Collect every line below that contains the word "dropdown", matching case exactly, and copy each one.

Source material ->
★ ★ ★ ★ ★ ★ ★
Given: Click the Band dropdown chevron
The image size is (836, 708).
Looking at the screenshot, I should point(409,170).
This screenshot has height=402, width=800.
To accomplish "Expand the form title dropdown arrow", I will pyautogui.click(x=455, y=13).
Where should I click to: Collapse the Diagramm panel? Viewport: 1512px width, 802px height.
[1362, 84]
★ ★ ★ ★ ★ ★ ★
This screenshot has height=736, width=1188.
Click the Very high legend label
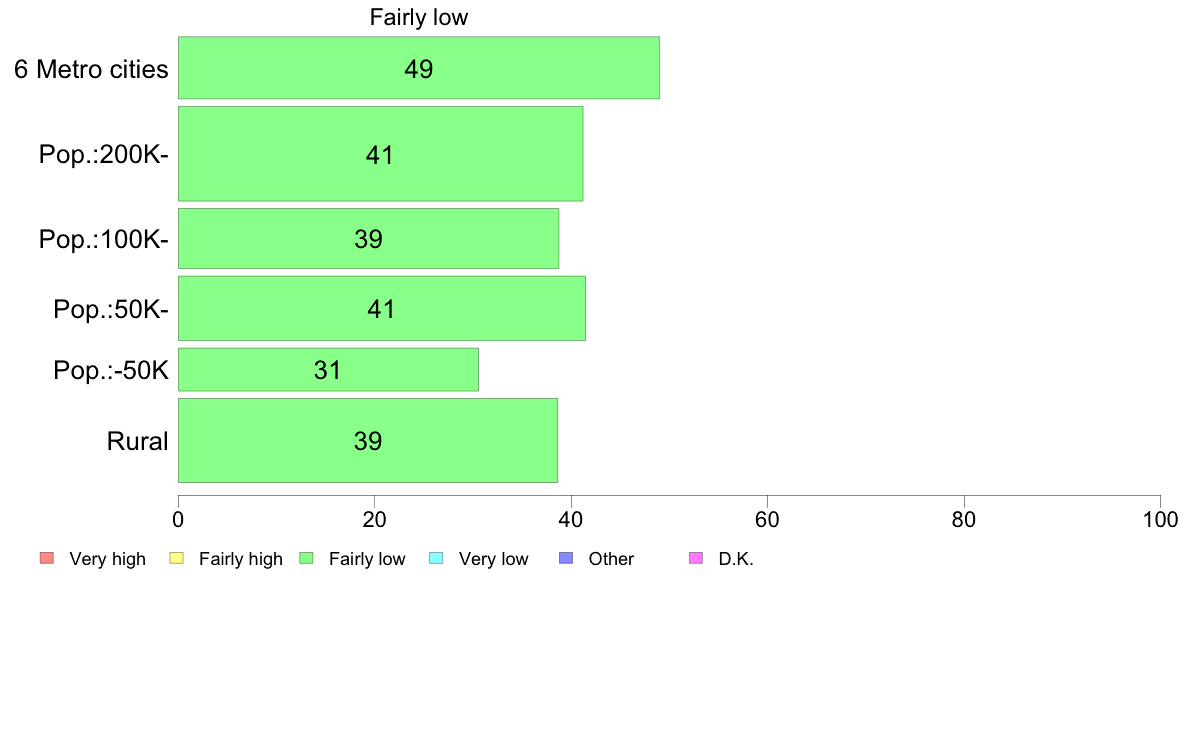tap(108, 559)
★ ★ ★ ★ ★ ★ ★
Output of the exercise ->
Given: Click the Band dropdown chevron
To accomplish "Expand the form title dropdown arrow", I will pyautogui.click(x=455, y=13).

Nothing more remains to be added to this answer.